PROBLEM TO SOLVE:
Write the number of lines in the material below that contain "computer", with no other words.

TASK MATERIAL:

——————————

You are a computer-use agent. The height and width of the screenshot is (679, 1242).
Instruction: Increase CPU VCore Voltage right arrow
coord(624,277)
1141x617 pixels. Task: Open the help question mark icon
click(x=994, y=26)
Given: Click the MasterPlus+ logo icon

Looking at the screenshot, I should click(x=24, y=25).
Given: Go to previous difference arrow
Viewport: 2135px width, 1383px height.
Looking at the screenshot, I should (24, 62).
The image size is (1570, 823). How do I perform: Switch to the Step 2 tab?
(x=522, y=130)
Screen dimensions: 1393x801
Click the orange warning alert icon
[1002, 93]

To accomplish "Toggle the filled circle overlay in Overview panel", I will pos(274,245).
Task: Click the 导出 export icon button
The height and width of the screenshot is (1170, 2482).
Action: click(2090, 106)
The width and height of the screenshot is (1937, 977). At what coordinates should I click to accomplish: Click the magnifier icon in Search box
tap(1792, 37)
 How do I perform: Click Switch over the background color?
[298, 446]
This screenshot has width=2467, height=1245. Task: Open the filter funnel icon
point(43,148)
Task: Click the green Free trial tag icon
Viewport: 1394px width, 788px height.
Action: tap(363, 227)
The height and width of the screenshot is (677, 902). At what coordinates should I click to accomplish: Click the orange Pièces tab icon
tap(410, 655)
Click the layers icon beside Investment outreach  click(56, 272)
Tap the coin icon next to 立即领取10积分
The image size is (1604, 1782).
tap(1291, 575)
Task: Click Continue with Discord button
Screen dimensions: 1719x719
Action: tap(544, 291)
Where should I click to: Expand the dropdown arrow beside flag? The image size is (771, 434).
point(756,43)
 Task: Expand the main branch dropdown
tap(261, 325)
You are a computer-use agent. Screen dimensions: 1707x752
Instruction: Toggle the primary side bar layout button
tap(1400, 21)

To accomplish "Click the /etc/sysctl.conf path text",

——————————

SOLUTION TO THIS PROBLEM:
2